Sunday, July 20, 2014

Courts in the act

PARQUET COURTS / THE WYTCHES / ULTIMATE PAINTING, 26TH JUNE 2014, OXFORD ACADEMY

James Hoare is clearly a workaholic. Not content with one side-project (The Proper Ornaments), the Veronica Falls guitarist has begun another, this time with Mazes’ Jack Cooper. At first, they’re not so much Ultimate Painting as Slapdash Doodle On Back Of Fag Packet. “This is our fourth show”, Cooper says sheepishly. “We’ve got an album out in October. Maybe we’ll have figured out how to do this by then.”

Gradually, though, with the assistance of the headliners’ Austin Brown on bass, the songs swim into clearer focus, transporting us back to the halcyon days of British indie – Teenage Fanclub, The Wedding Present, The Jesus & Mary Chain et al. As nostalgia trips go, it could certainly be worse.

In tonight’s company, The Wytches feel like gatecrashers, barging their way through the door with brute force and bludgeoning riffs rather than relying upon the slightly subtler wiles of their recorded output to win hearts and minds. The result is a gloopy, grungy stew superficially garnished rather than richly flavoured with psych that proves undernourishing for the vast majority.

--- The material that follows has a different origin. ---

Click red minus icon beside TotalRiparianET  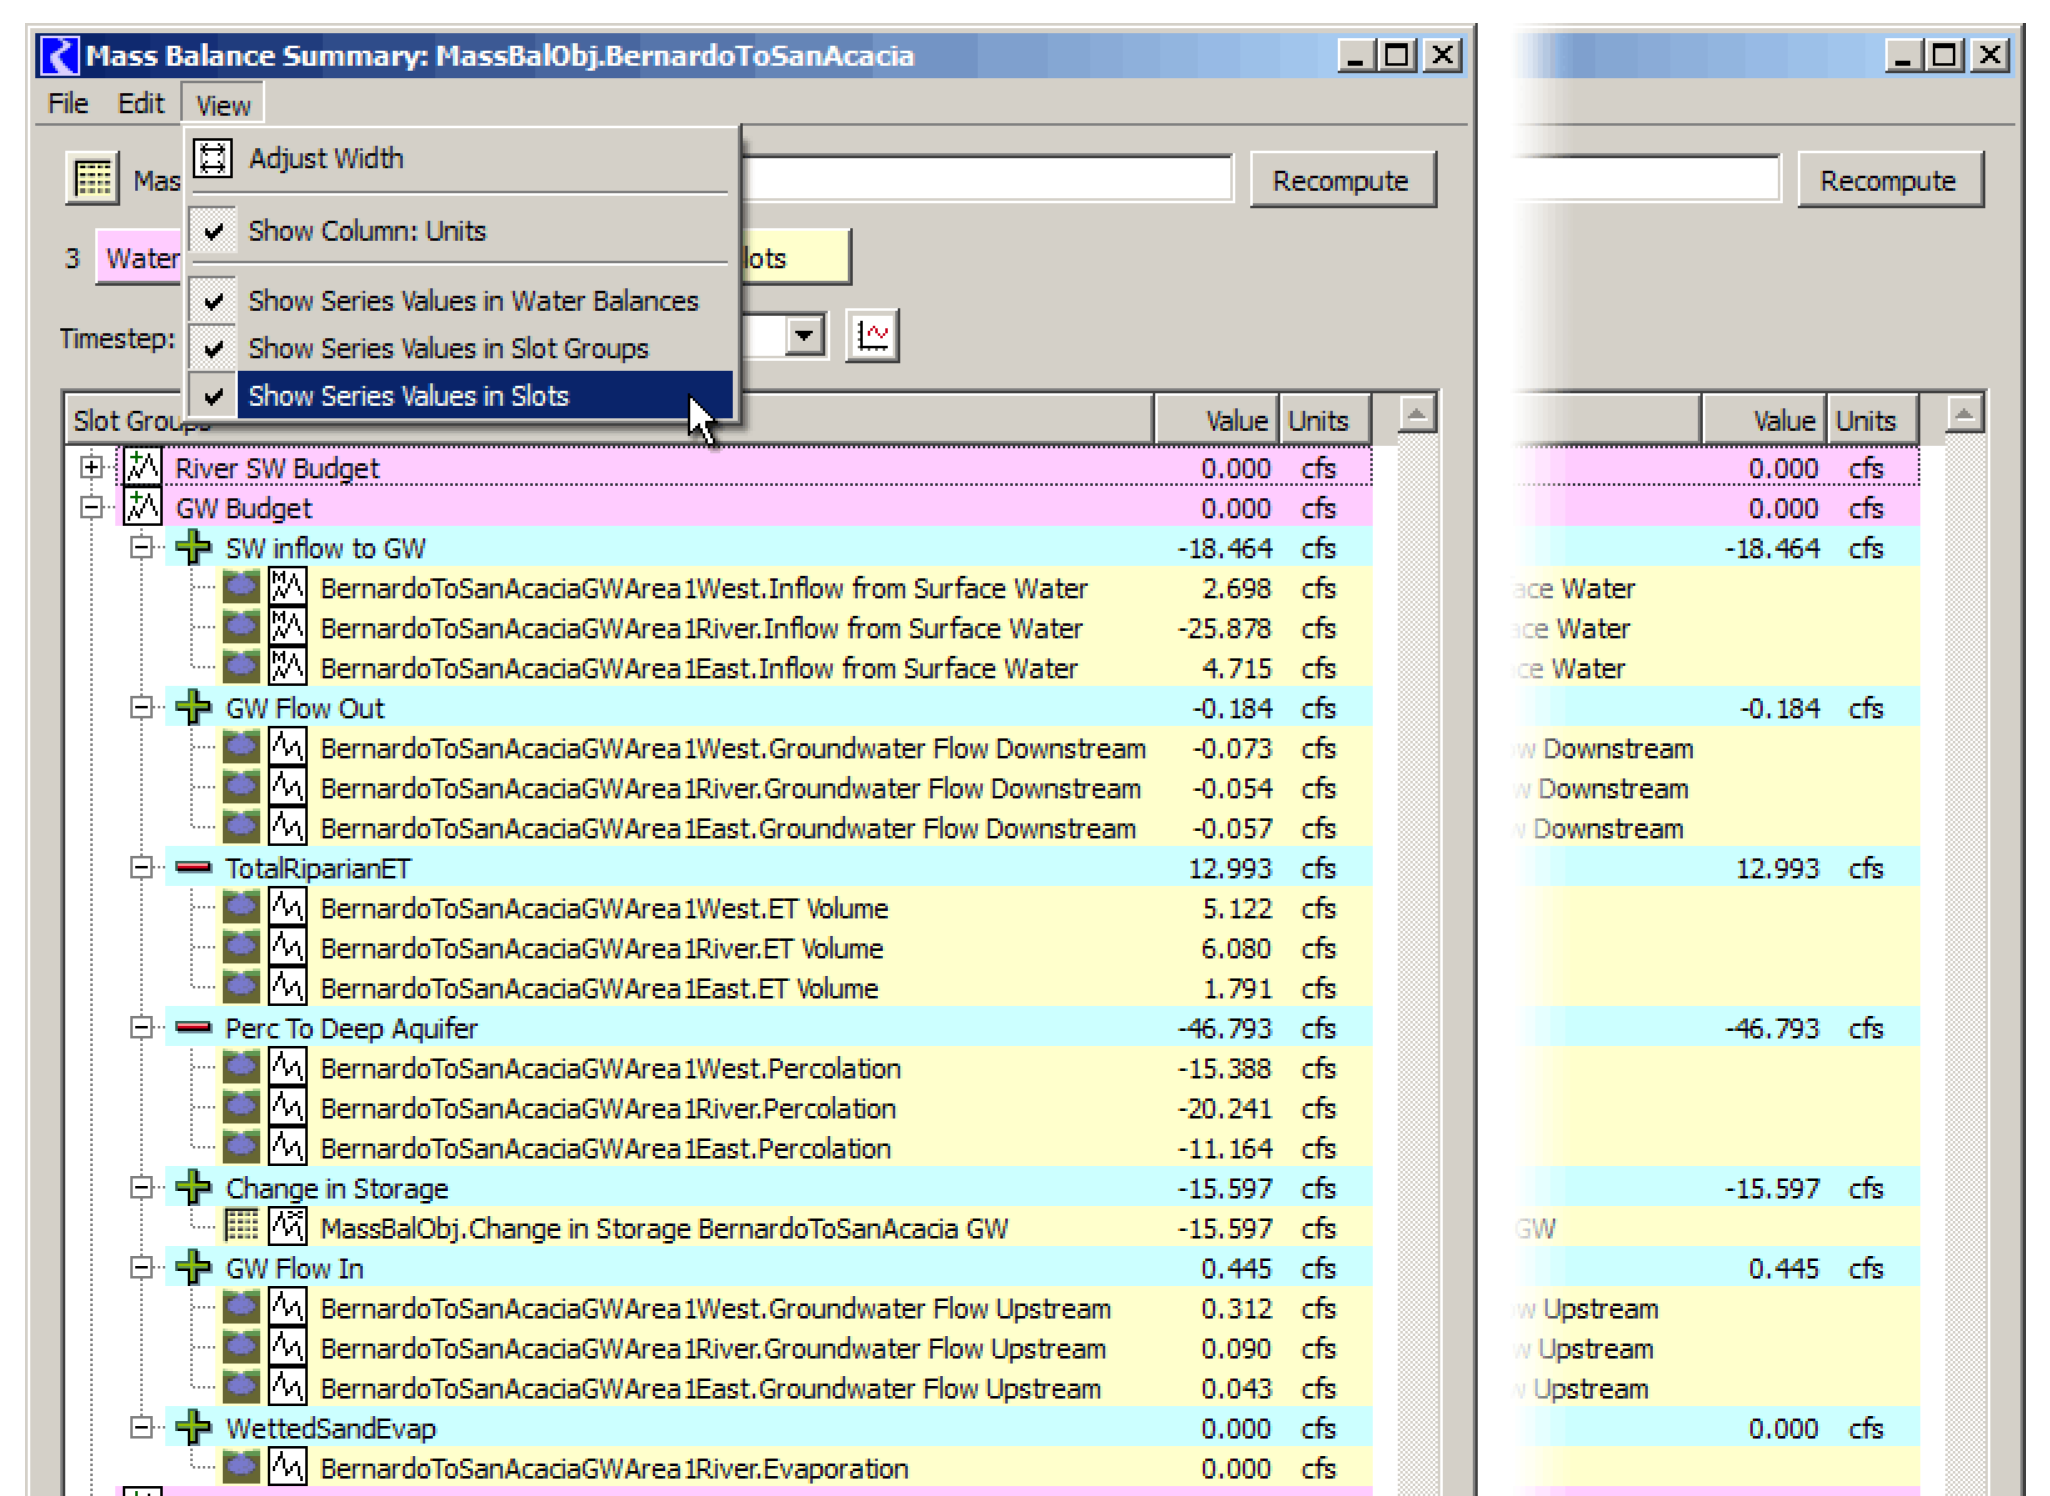click(x=193, y=868)

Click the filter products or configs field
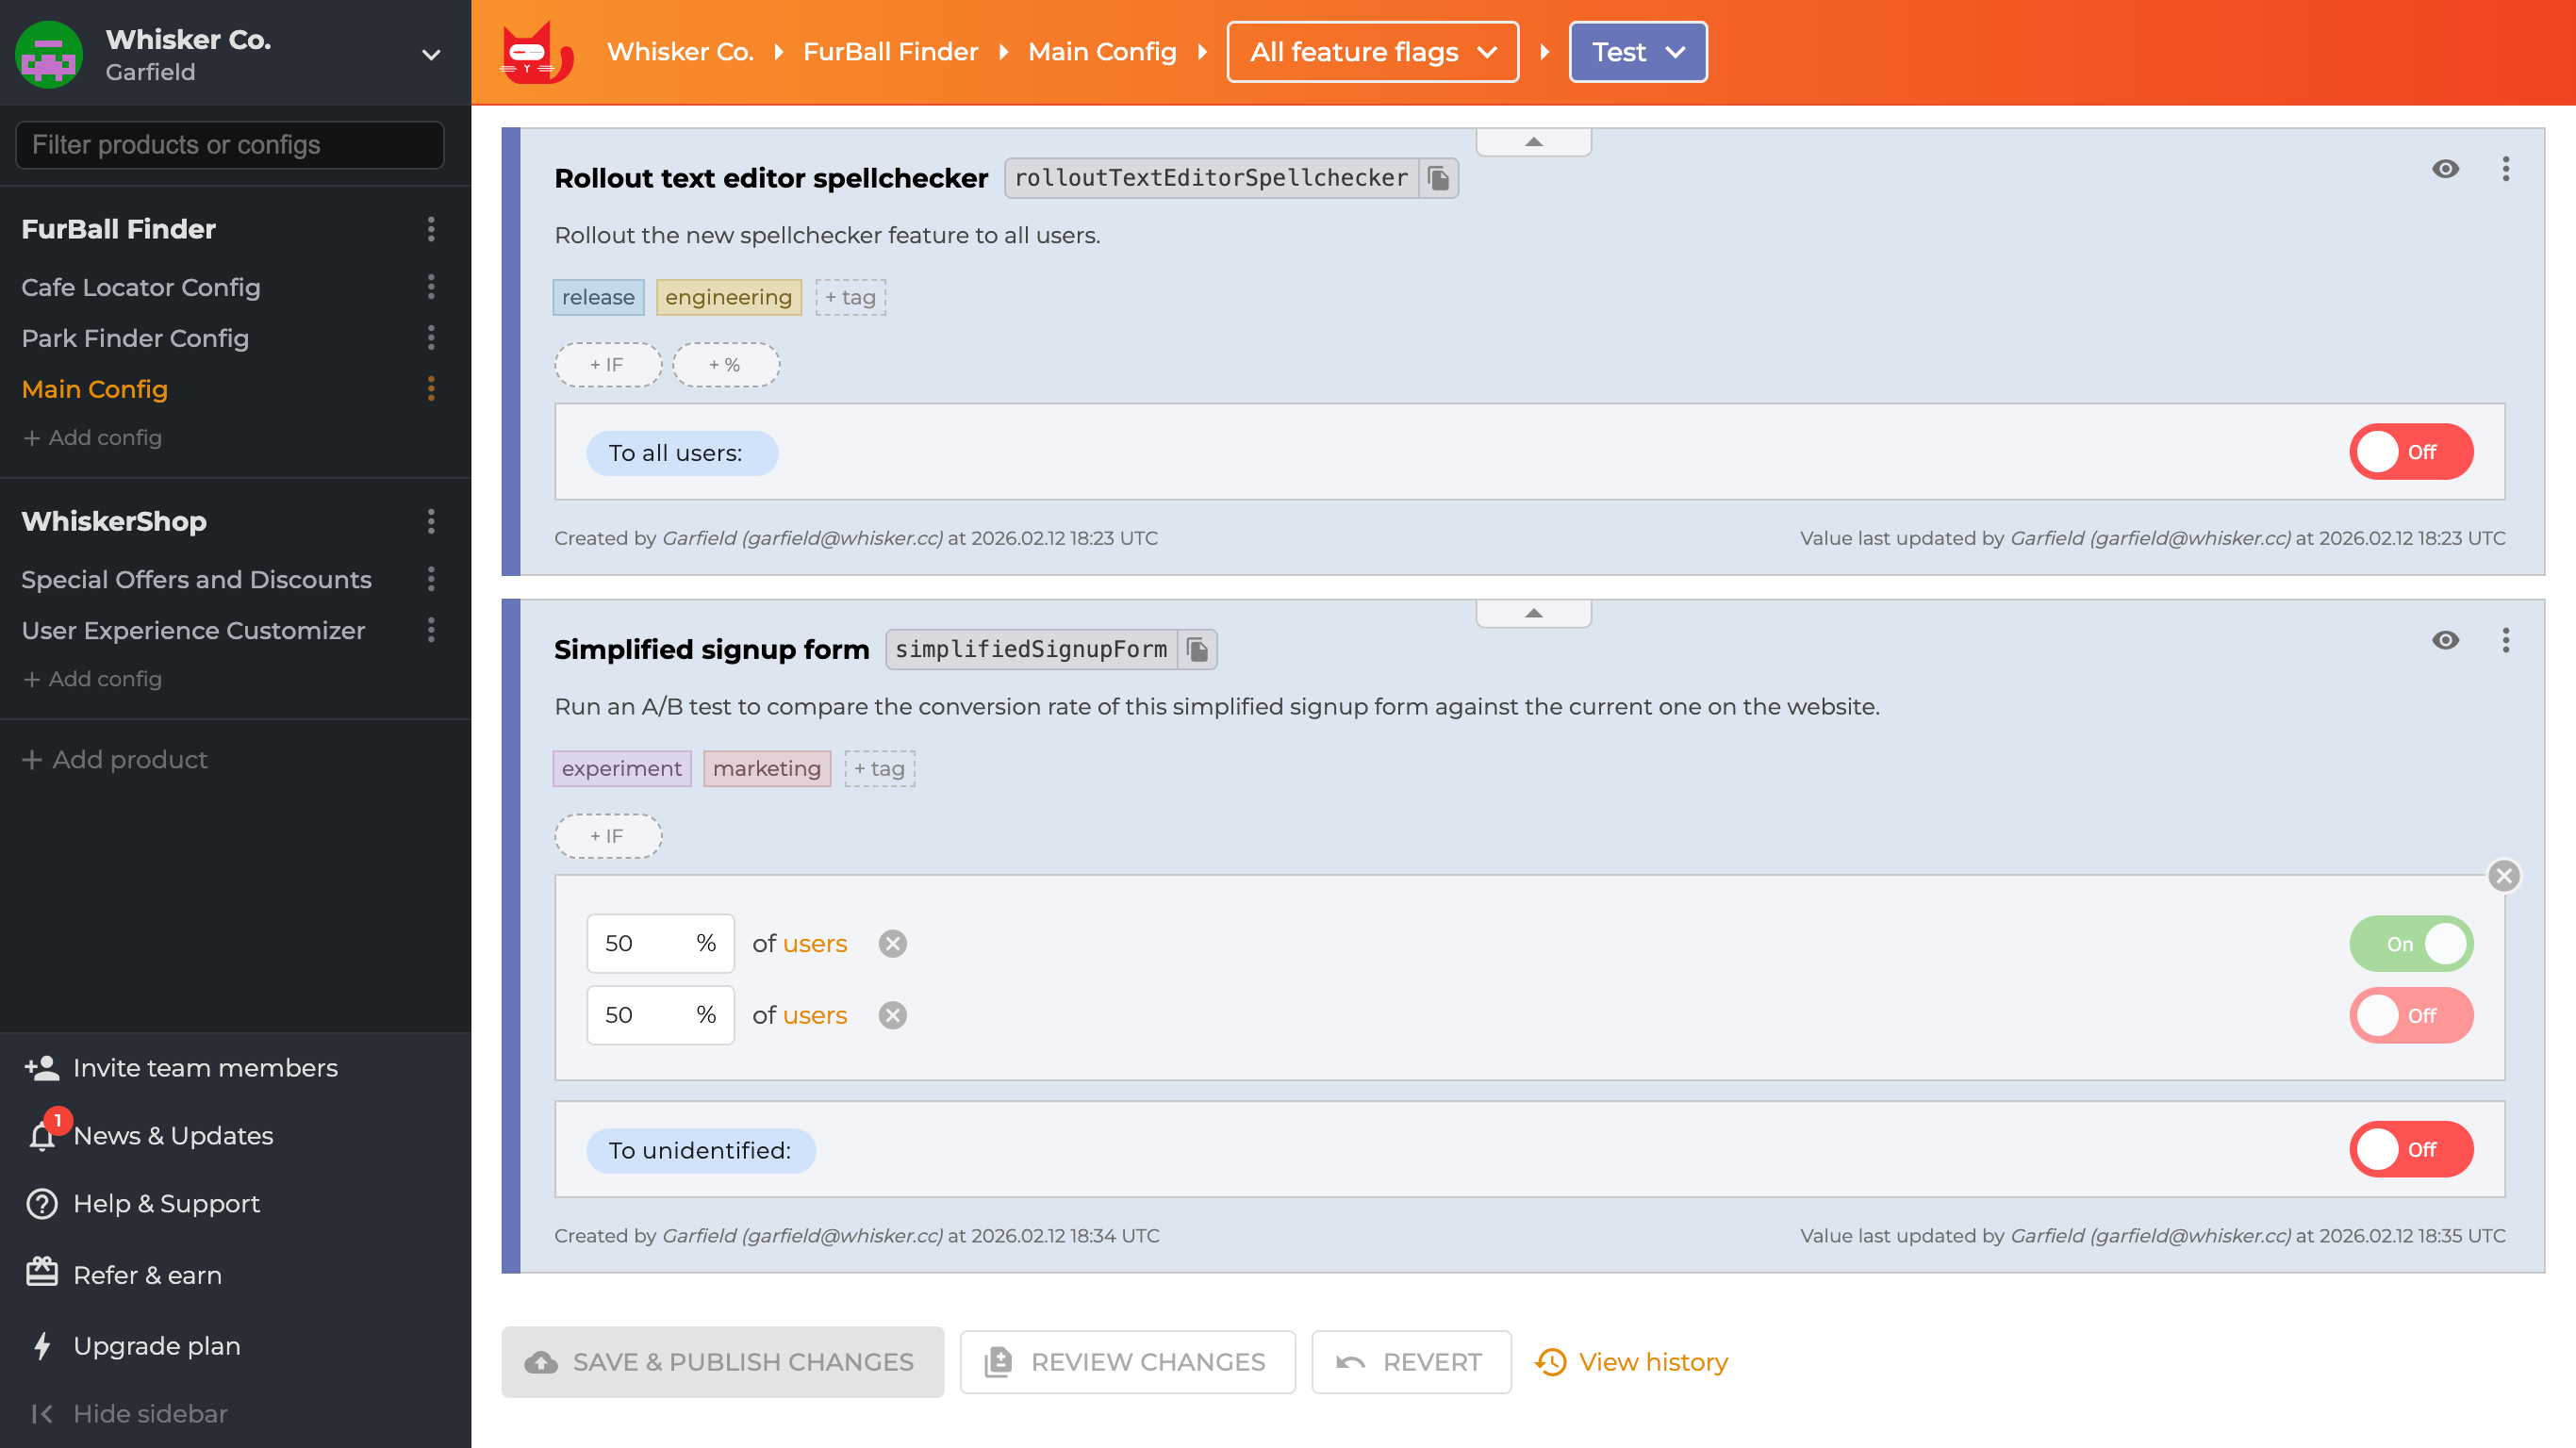tap(228, 144)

When Parquet Courts came to prominence last year with Light Up Gold, they bore all the hallmarks of being a Pitchfork writer’s wet dream made flesh: nerdy, witty, literate twentysomethings with a penchant for Pavement and a keen sense of their adopted home city of New York’s punk/garage lineage, from Television through Sonic Youth to The Strokes. While that widely acclaimed album had a perky and chaotic immediacy, its successor Sunbathing Animal is a rather different beast, largely a less accessible exercise in sustain and release that hints at greater influence by The Modern Lovers.

If perhaps less welcome on record, this shift turns out to work well in the live environment, where songs like ‘Bodies Made Of’, ‘What Colour Is Blood?’, ‘She’s Rolling’ and ‘Instant Disassembly’ come into their own, also throwing their faster counterparts into relief. According to Brown, Sunbathing Animal is about freedom and captivity, and certainly the quartet refuse to be held hostage to audience expectations, airing (by my reckoning) just three tracks from the album that made their name. For a band whose sound is often joyously messy (while simultaneously impeccably tight), they’ve earned a reputation for being surprisingly frosty and aloof, and Brown’s co-lead vocalist Andrew Savage eyes the moshpit with a degree of disdain.

But, in pleasing themselves, Parquet Courts succeed in pleasing this punter, at least, and in the end they give their public what they want, wrapping up with the two albums’ title tracks. ‘Sunbathing Animal’ in particular is stunning in its blistering pace and wired intensity, albeit a cruelly punishing finale to the set for poor drummer Max Savage.

In keeping with the punk ethos, there’s no encore. Beforehand, I would have thought that not playing ‘Stoned & Starving’ would have been unforgiveable, but by the end I could forgive them just about anything.